Facta Universitatis, Series: Physics, Chemistry and Technology

Essential oils are gaining attention from the academic and industrial communities due to numerous biological activities and a broad spectrum of applications. With the arrival of the “green era”, there was a need to reduce the production of waste materials and to make better use of natural resources. Due to the ever-increasing market of functional foods, the search for new natural, bioactive components is a hot topic on which a lot of research effort is being focused currently and biorefinery has recently emerged as a promising approach which could lead towards a sustainable concept of production. Therefore, the aim of this work was the valorization of sage herbal dust which is being generated as a by-product from filter tea factories.
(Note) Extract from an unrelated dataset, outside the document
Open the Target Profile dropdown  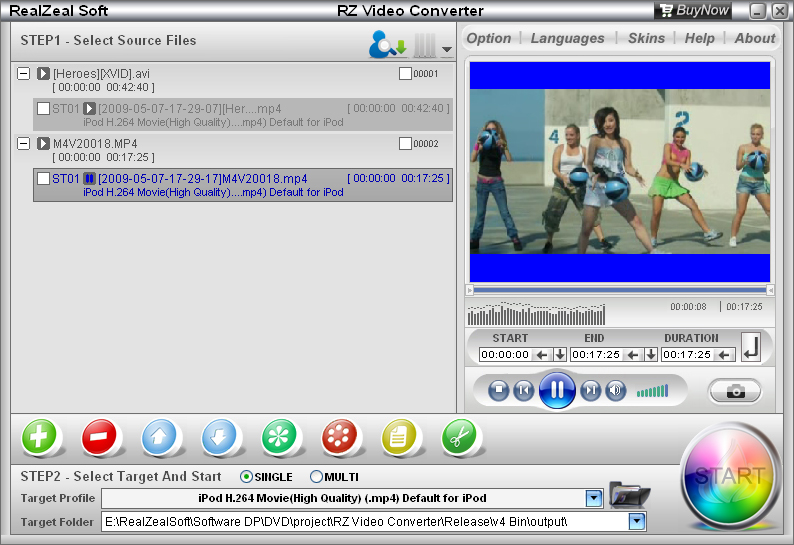594,498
Conventional hydrodistillation (HD) and microwave-assisted hydrodistillation (MWHD) were applied for the essential oil recovery. The influence of heating (205 and 410 W) and microwave irradiation (90, 180, 360, 600 and 800 W) power on distillation kinetics and the chemical profile of the essential oils was evaluated. Empirical mathematical models were used for the modeling of process kinetics. The chemical profile was evaluated by HPTLC and GC-MS and monoterpenes (camphor, α-thujone, and eucalyptol), sesquiterpenes (viridiflorol) and diterpene polyphenols (epirosmanol) were the most abundant compounds identified. The high antioxidant capacity of the obtained essential oils, determined by the DPPH assay, suggested that sage herbal dust could be successfully utilized as a raw material for essential oil recovery.